También, el pasado fin de semana la Policía Nacional realizó varios allanamientos en Estelí y detuvo a cerca de veinte personas, entre ellas al presidente de la Cámara de Comercio de Estelí, Roberto Moncada, a quien Granera llamó para disculparse.
“Frente a los hechos y la realidad objetiva, no basta solo una disculpa sino que debe abrirse una investigación real y efectiva, que permita deducir de forma segura de quién dio la orden y quién la ejecutó, para que se deslinden las responsabilidades y se apliquen las sanciones administrativas e incluso penales que correspondan”, consideró el experto constitucionalista.
LIDERAZGO DEBE REFLEXIONAR
De acuerdo con Castillo, la Policía le debe obediencia a la Constitución y por la seguridad jurídica de los nicaragüenses es que el liderazgo de la Policía Nacional debe reflexionar a fin de dar un golpe de timón a su imagen y proceder.

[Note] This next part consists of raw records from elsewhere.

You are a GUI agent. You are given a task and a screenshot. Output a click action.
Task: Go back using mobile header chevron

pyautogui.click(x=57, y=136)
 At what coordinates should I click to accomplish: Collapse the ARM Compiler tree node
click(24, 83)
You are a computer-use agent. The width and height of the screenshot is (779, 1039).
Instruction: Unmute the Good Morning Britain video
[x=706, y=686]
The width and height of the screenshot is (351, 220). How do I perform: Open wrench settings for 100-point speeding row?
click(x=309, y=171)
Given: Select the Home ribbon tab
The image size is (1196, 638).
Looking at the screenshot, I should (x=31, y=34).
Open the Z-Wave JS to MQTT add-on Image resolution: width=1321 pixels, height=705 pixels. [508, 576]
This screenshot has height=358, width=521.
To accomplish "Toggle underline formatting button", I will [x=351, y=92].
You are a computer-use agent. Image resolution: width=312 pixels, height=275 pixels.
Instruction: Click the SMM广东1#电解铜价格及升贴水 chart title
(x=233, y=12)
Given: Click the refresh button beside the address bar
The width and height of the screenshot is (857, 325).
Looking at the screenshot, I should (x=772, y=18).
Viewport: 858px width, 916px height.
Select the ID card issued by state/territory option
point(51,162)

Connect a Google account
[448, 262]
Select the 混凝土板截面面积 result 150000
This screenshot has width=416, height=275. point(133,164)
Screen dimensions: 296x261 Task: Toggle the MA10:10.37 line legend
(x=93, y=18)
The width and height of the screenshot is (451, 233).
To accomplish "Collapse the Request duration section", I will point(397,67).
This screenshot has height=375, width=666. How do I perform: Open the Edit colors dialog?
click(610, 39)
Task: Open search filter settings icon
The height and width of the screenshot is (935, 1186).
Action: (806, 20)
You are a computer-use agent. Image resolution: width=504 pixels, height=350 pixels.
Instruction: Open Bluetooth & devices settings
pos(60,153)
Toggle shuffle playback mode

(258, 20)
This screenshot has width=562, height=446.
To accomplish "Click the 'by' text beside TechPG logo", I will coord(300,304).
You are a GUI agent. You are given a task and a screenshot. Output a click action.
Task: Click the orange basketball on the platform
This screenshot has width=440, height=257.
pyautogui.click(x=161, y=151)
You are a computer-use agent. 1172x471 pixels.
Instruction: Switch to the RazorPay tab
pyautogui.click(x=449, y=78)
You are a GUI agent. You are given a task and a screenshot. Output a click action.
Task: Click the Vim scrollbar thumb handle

“Debe dejar claro ante la sociedad que tiene un mando impuesto por la ley, que su proceder no está a merced de un partido, ni de personas, ni de grupos económicos, sino que apegada a derecho y a la institucionalidad.
APOLÍTICA Y APARTIDISTA
Sobre las denuncias del PLI que la Policía está persiguiendo a sus militantes en varios municipios del país, Castillo mencionó que “despierta mucha preocupación en todos los niveles, no solo en el PLI, sino en toda la sociedad, cuando hechos como los que denuncia este partido, pero también como los hechos que hemos visto y ha sido testigo toda la sociedad, de los abusos de autoridad, de operativos ilegales o disculpas por procederes arbitrarios, que surge la duda y preocupación legítima de todos de cómo está realmente actuando la Policía si a merced de la ley y la institucionalidad o bien a directrices ajenas, de corte partidario, económico o de personas e intereses ilegítimos”.
Recordó que la Policía por disposición constitucional y por lo que manda su propia ley orgánica, es apolítica y apartidista y no debe bajo ninguna circunstancia prestarse a esa manipulación partidaria, de la que se observa y deduce que está siendo víctima en los últimos años.